Navigation  without Java Scripts

A PROLOG IMPLEMENTATION OF AN AUTOMATED NEURAL-NETWORK FOR DIAGNOSIS OF ROTATING MACHINERY

by Carsten Andersson and Claus Witfelt

ABSTRACT

The condition-based (vibration and process) diagnosis system presented in this paper offers a new approach to expert system design and implementation.

The diagnosis system was implemented entirely by using Prolog which has bindings to an XVT1 library. The very strong features of the Prolog language - dynamic data structures, recursiveness and the ability to compare and match elements of complex data structures has made the implementation of this program possible. The application described, is within the field of machine vibration analysis. However, the principles of the program may also be used for diagnosis systems solving other types of problems.

The paper examines the steps in setting up the system, the daily operation, the workings of the neural network implementation and for each of these steps examples of how Prolog facilitated the implementation. The paper also looks at neural networks and discusses how this important technology is used in the system to address the problems associated with traditional artificial intelligence systems.

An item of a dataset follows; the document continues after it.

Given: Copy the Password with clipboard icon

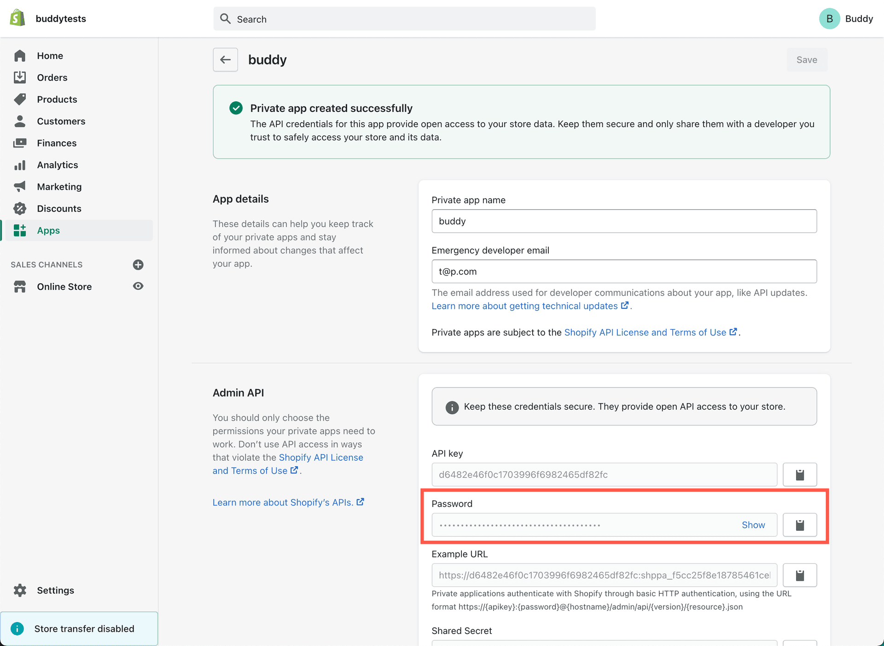Looking at the screenshot, I should click(x=800, y=525).
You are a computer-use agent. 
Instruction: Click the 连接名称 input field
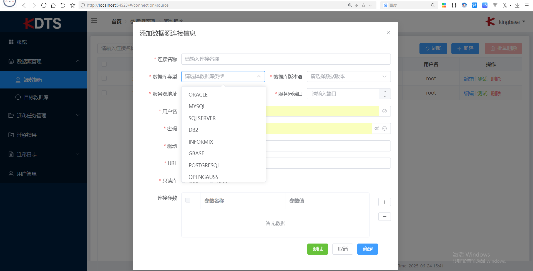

Most simple expert systems today are limited by the number of rules in their databases. As the person using the system gains enough experience to make better judgements, the expert system is used less and less. This paper therefore discusses how a user-defined knowledge-base can be used to augment the diagnosis system with the user's own knowledge and experience, continuously improving the breadth and accuracy of the diagnoses.